Locks are kinda amazing. A locked door is significantly harder to open than an unlocked door. But if you have the specific key, then suddenly a locked door is easy to open. The lock can make opening the door selectively difficult. It translates the presence or absence of a key into physical force. And this probably takes some really cool engineering. I am sure locks are complicated with all kinds of tumblers and pins interacting in ingenious ways. I don’t understand the mechanics but I still have useful intuitions around locks:
- The lock has to be used to provide any security.
- No lock is infinitely secure. With enough effort, any lock can be broken or opened.
- A lock doesn’t know me. It only knows the key. So anyone I give a key to can open the lock just as easily.
This intuition is useful. It doesn’t allow me to build new locks but it allows me to operate locks effectively.
Cryptography is how we make digital locks: it allows us to make an action selectively easier for some and harder for others. Instead of mechanical engineering, cryptography uses mathematics to build the locks. And just as we didn’t need to understand the internal mechanics of physical locks, we don’t need to understand the internal mathematics of cryptography to build intuition around it.
And similar to how the intuition for physical locks can be useful when operating locks, intuition for cryptographic systems can be useful when you need to use them. Different cryptographic systems are designed for different purposes and require different intuition so below I have grouped them by use-cases and further grouped the use cases by how many secrets they need.
No Secrets
Even when there are no secrets involved, cryptographic systems can be important. This is the case in hashing.
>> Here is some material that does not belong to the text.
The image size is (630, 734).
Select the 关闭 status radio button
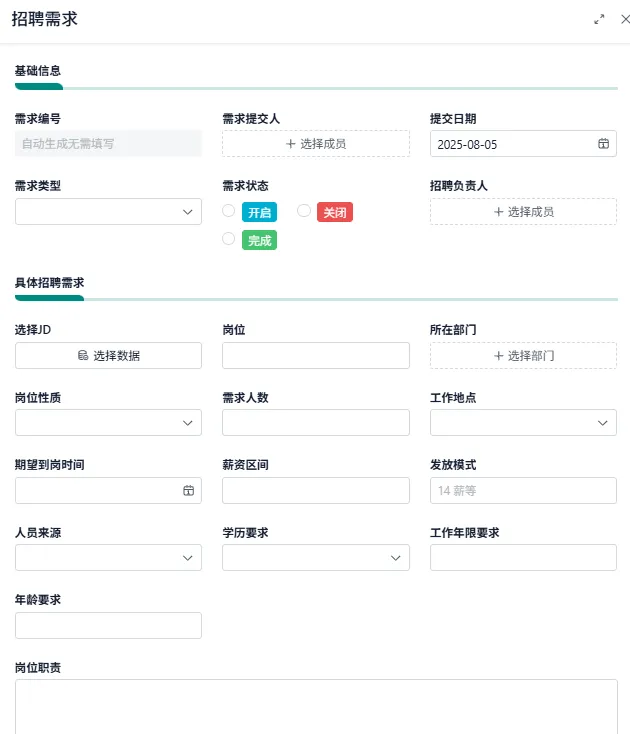click(304, 211)
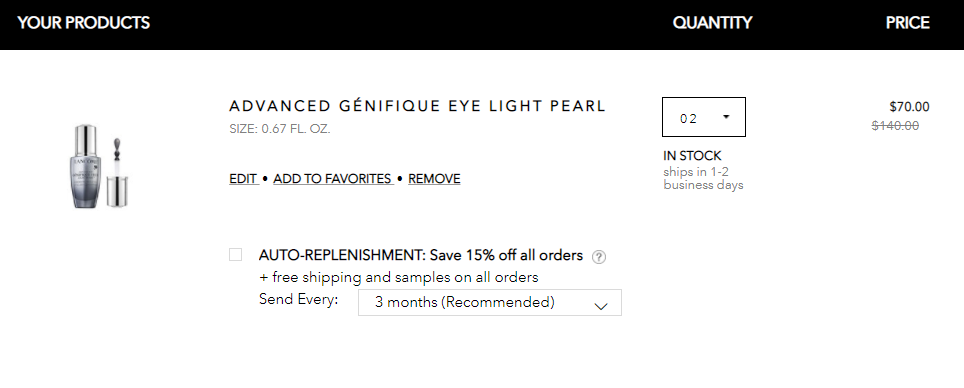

Hashing is used widely in software systems as it allows you to generate a shorter and mostly-unique identifier (called a hash) for a longer piece of data. These hashed values can be used in managing hashmaps, validating file integrity, or tracking data changes.
Non-cryptographic hashes are much faster but they don’t provide guarantees around being hard to reverse or to generate hash collisions. This can be a problem when they are used for validating file integrity (a malicious user can manipulate the file such that it still generates the same hash) or even when used for hashmaps that contain user-controlled keys (a malicious user can cause ALL keys to collide causing performance issues).
In these situations, you have to use a cryptographic hash. The only downside is that cryptographic hashes have to do more work and thus are slower.
We are ignoring the mathematical details but if you have to pick a secure hashing algorithm, libsodium defaults to blake2b. Don’t use md5 or sha1.
One Secret Key
Alright now we are in a world we are more familiar with. We have a key. What can we do with it?
Encryption
Going back to our example of physical locks: we can restrict access to something to only people that have keys. Our digital equivalent for restricting access using a key is encryption. Algorithms that encrypt and decrypt using the same key are called “symmetric encryption algorithms”.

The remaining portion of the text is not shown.